# what to do



## orlgheenoer

Well it might be a good idea to kick things of with a trip to the west coast.

what do yall wanna do?


----------



## St._Sophie_Girl

If we have the money and don't have to work, I'm sure me and Garry would go! ;D


----------



## Guest

I voted - YES


----------



## tom_in_orl

The only thing that might hold me back is weather.


----------



## COBRA

Where abouts yous talking about?


----------



## orlgheenoer

HOMOsASSa


----------



## inboardgheenoeguy

sophie just remember the pinky swear!


----------



## Garry

Lets not go there guys.......


----------



## Big_Fish

> The only thing that might hold me back is weather.


Whether or not to go?


----------



## Guest

U guys are killing me! I'm going to the gulf of mexico after christmas for grouper fishing!
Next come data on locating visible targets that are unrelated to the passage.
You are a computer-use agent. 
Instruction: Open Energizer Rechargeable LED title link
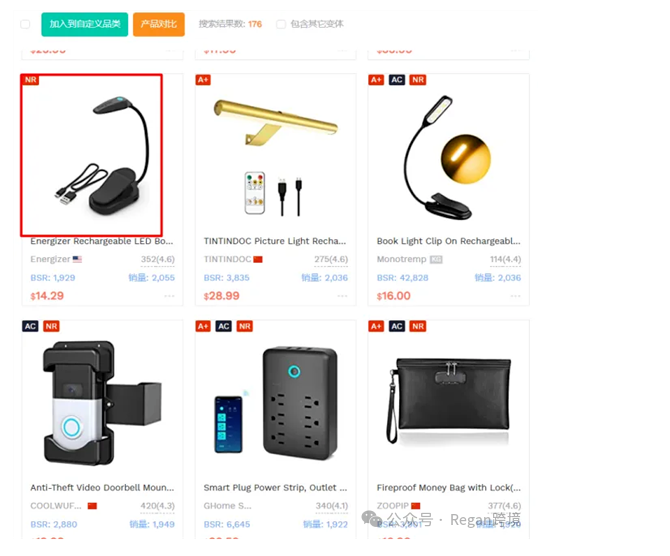click(x=102, y=241)
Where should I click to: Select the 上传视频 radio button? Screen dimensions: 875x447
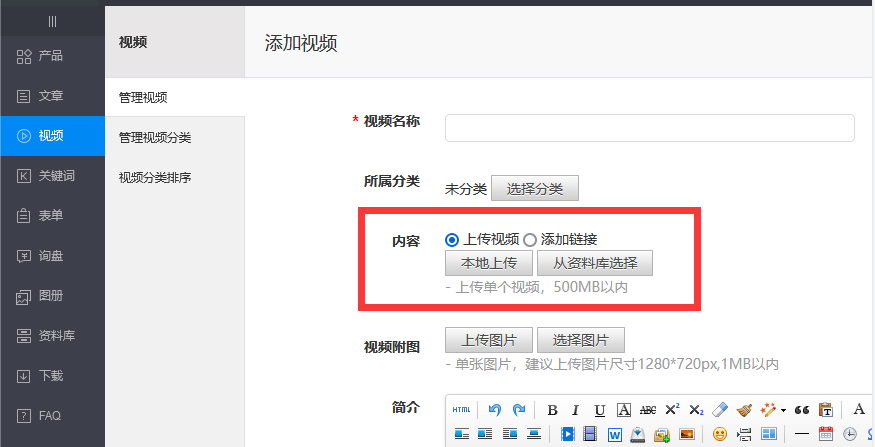[x=452, y=240]
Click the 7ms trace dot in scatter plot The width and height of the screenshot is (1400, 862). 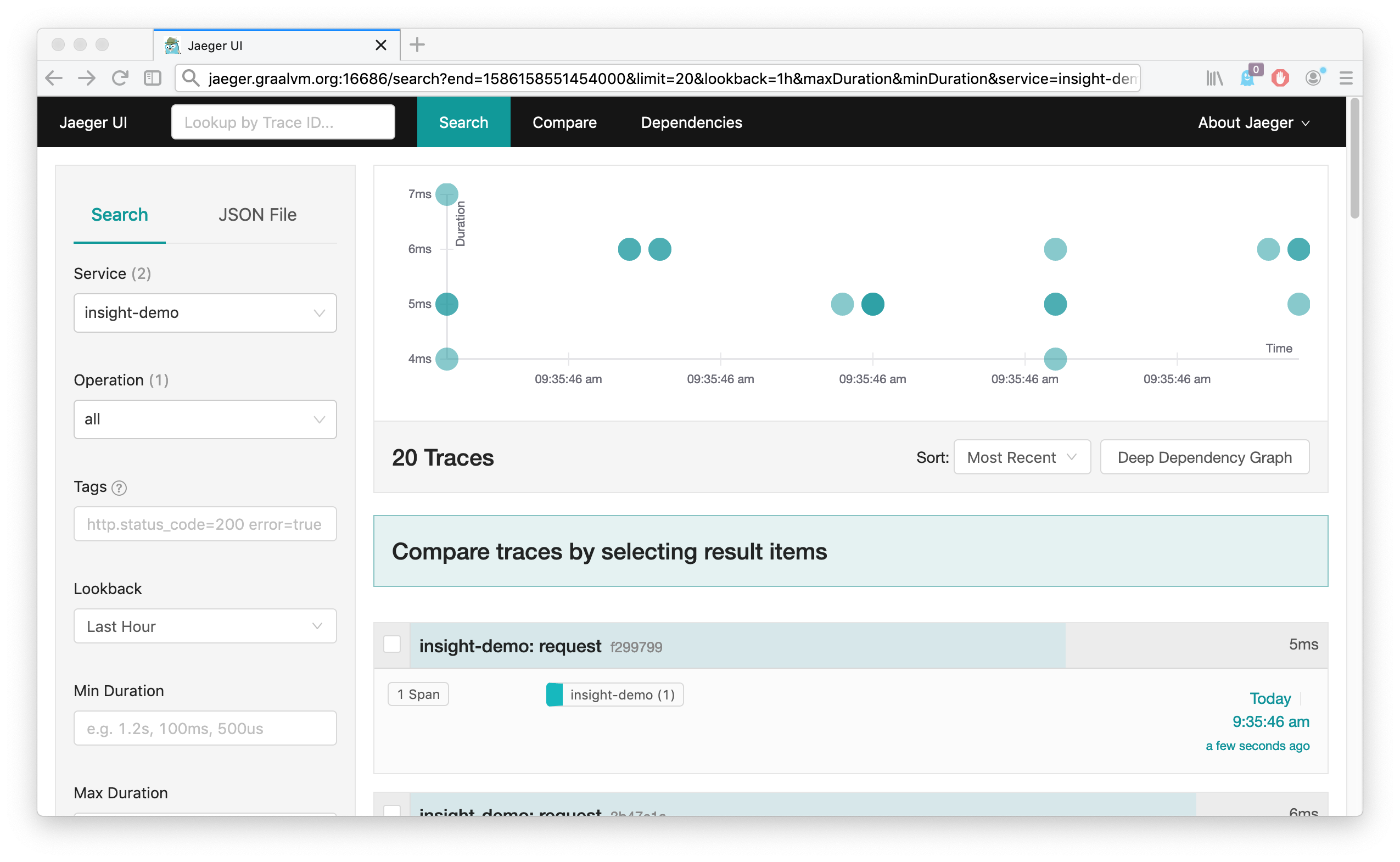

On my gheenoe about 10 to 12 miles out! The gags is hanging around the rocks about 10 to 15 miles out, it's better than 60 to 100 miles out in the summer! So I'm going fishing! Bad weather or not!


----------



## inboardgheenoeguy

thats it an miles out ! i did that in the inboardgheenoe 30 mile out! ;D


----------



## St._Sophie_Girl

> sophie just remember the pinky swear!


I don't remeber ever "pinky swear"ing Rob!! :


----------



## inboardgheenoeguy

;D


----------



## orlgheenoer

So it looks like we are CRASHING, 

LETS DO THIS THING......


who is going?


----------



## Guest

> So it looks like we are CRASHING,
> 
> LETS DO THIS THING......
> 
> 
> who is going?


 :-/ :-/  Have to figure out what you guys are going to bash.  : : Maybe you could try to hit the moving target. ;D ;D ;D


----------



## inboardgheenoeguy

check out the gulf coast for more details!


----------



## Ron_W.

Homasassa is an indian word that means bring a spare prop. [smiley=shocked.gif]


----------